Grammatical Luddites have taken against it entirely, saying it’s the equivalent of a sock garter: we simply don’t need it anymore.

Well, that ain’t so. Not if you want to add elegance, clarity and — yes — beauty to your writing.

(The semicolon is also an excellent workhorse when creating lists.)

Using the semicolon to join two sentences together

This post is about using the semicolon to join two sentences together to make a far superior one. And just to entice you in, I want you to read this perfect sentence from George Orwell’s essay, Shooting an Elephant:

“And afterwards I was very glad that the coolie had been killed; it put me legally in the right and it gave me a sufficient pretext for shooting the elephant.”

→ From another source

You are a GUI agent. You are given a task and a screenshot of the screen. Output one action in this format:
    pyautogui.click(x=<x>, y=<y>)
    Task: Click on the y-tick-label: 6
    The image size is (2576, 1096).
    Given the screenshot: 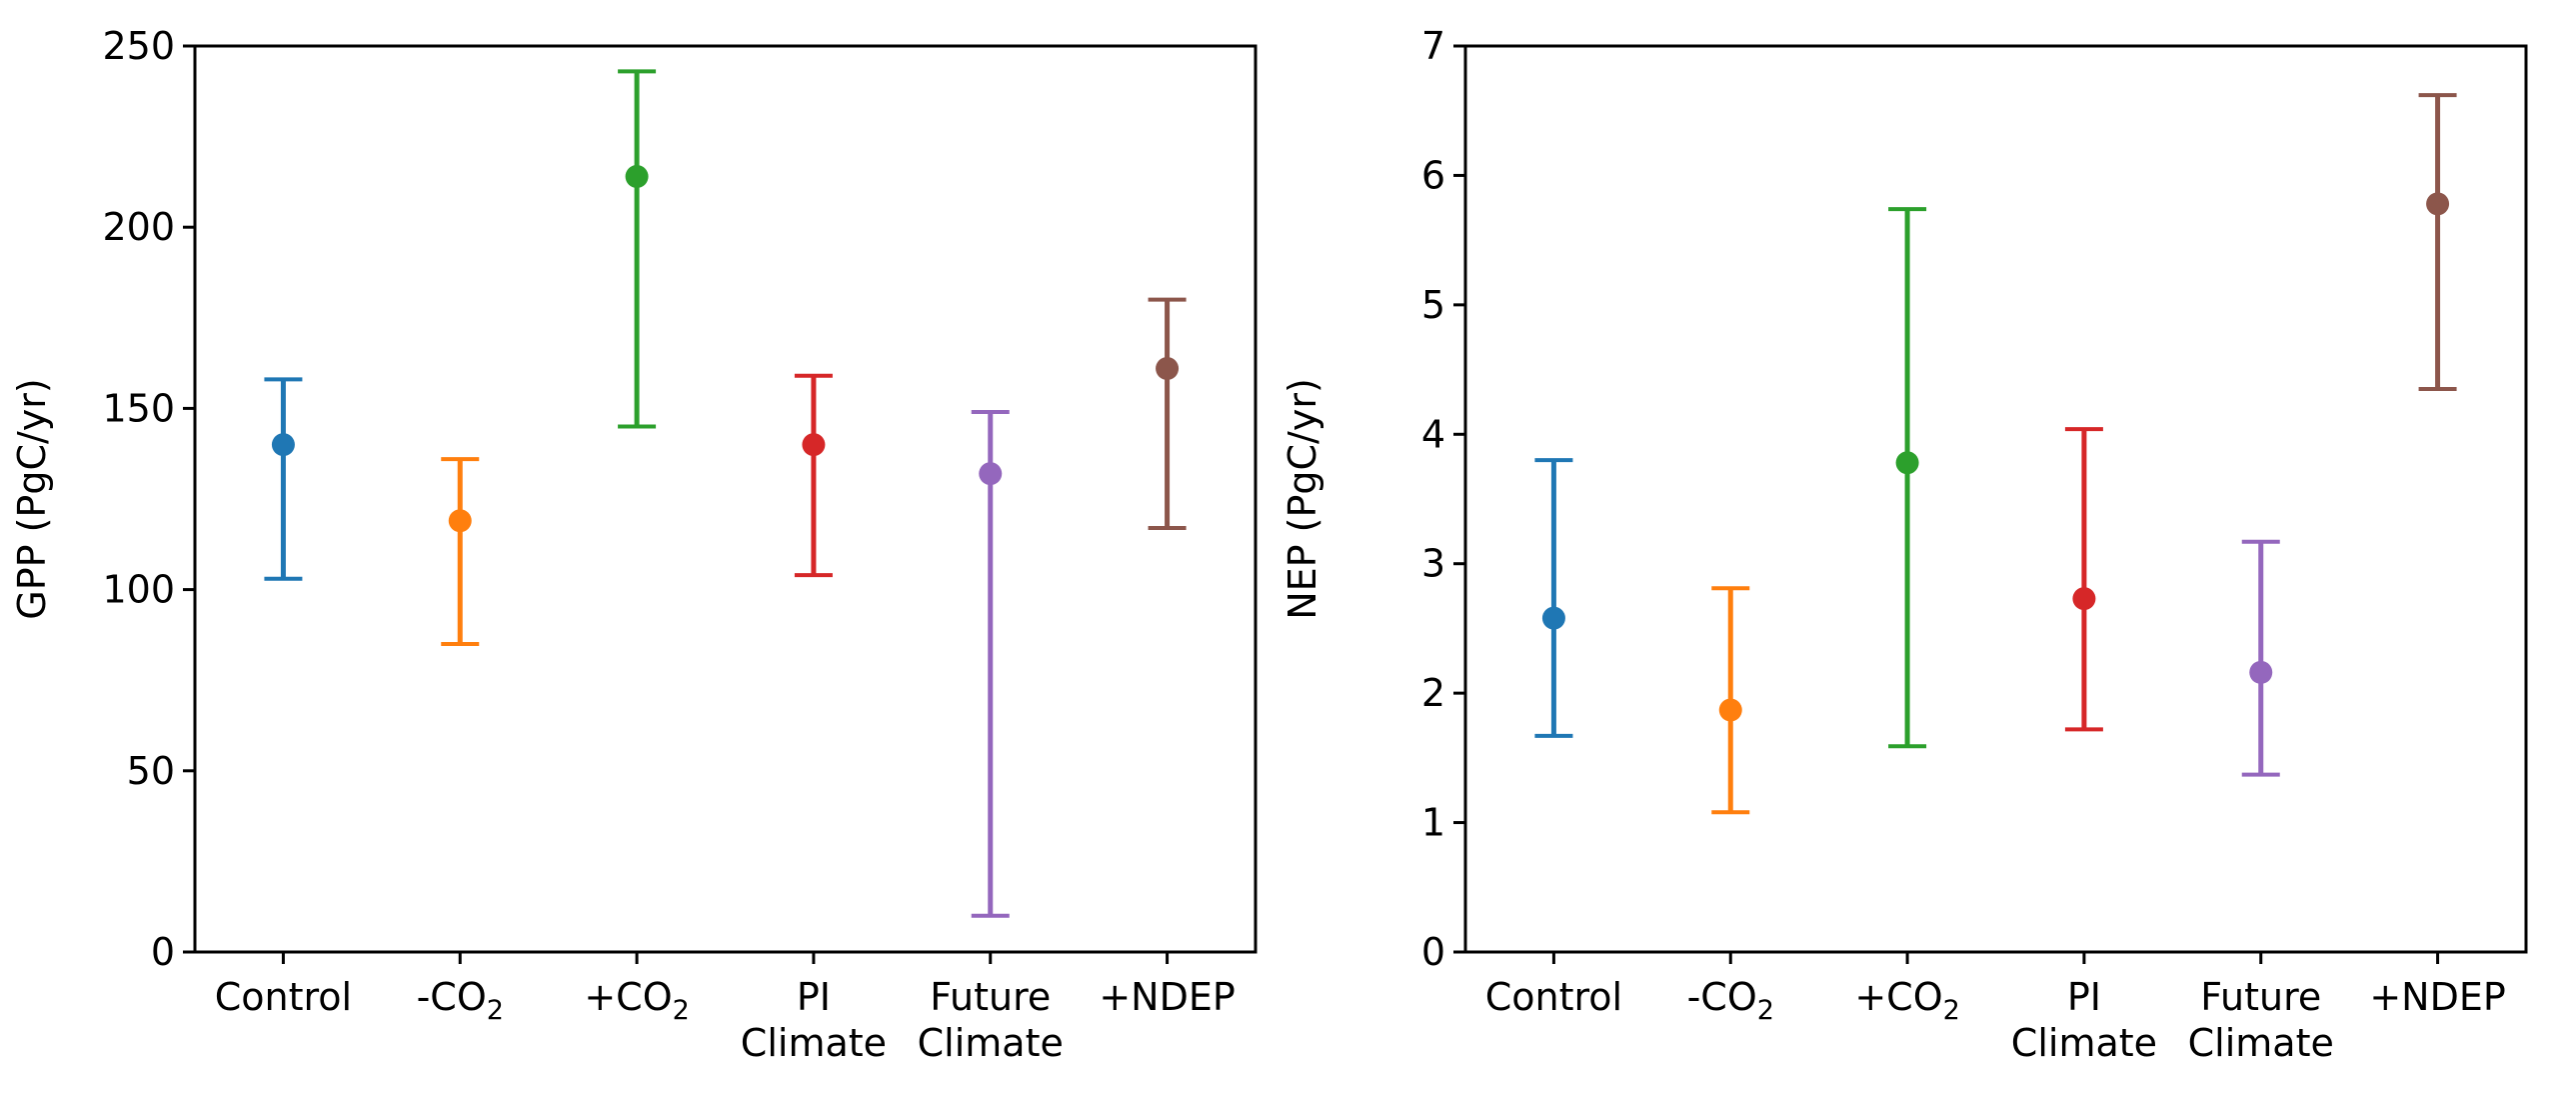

Imagine a full stop after ‘killed’; it would have ruined the whole flow and impetus of the sentence. (killed it, in fact.)

Get semicolon savvy

The first rule of thumb to follow is that a semicolon must only be used when the two halves of the sentence could each make a complete sentence in their own right if a full stop were used instead.

For example, a full stop would work (although not as well) instead of a semicolon in the following sentences:

“The dress is exquisite; the shoes are divine.”

“We travelled for a long time; the road seemed to go on forever.”

“She is the most beautiful woman in the world; the cameras love her.”

The second rule of thumb is to ensure that the two halves of your sentence are closely connected in subject matter with one thought logically leading you onto the next. Or, you could think of it as:

“I’m saying this about something; now I’m going to say this about the same subject in a way that makes the sentence flow together beautifully as a whole.”

So — use a semicolon when the second half of your sentence follows on and flows naturally from the first half. You don’t want to stop the reader after the first half; you want to draw them on.

Think of it as a gentle crescendo, or two layers of the same cake: hard to prise apart and more satisfying when eaten together.

A third thumb – when not to use a semicolon

If your sentence uses a ‘linking word’ between its two halves, you must not use a semicolon. Linking words include:

And

But

Or

Nor

For

While

Yet

For example, look at these sentences:

 “He is so ugly in real life, yet the cameras love him.”

 “Mary is very keen to go, but she cannot decide what to wear.”

Thanks to those little words ‘yet’ and ‘but’ a comma suffices and the semicolon is not required.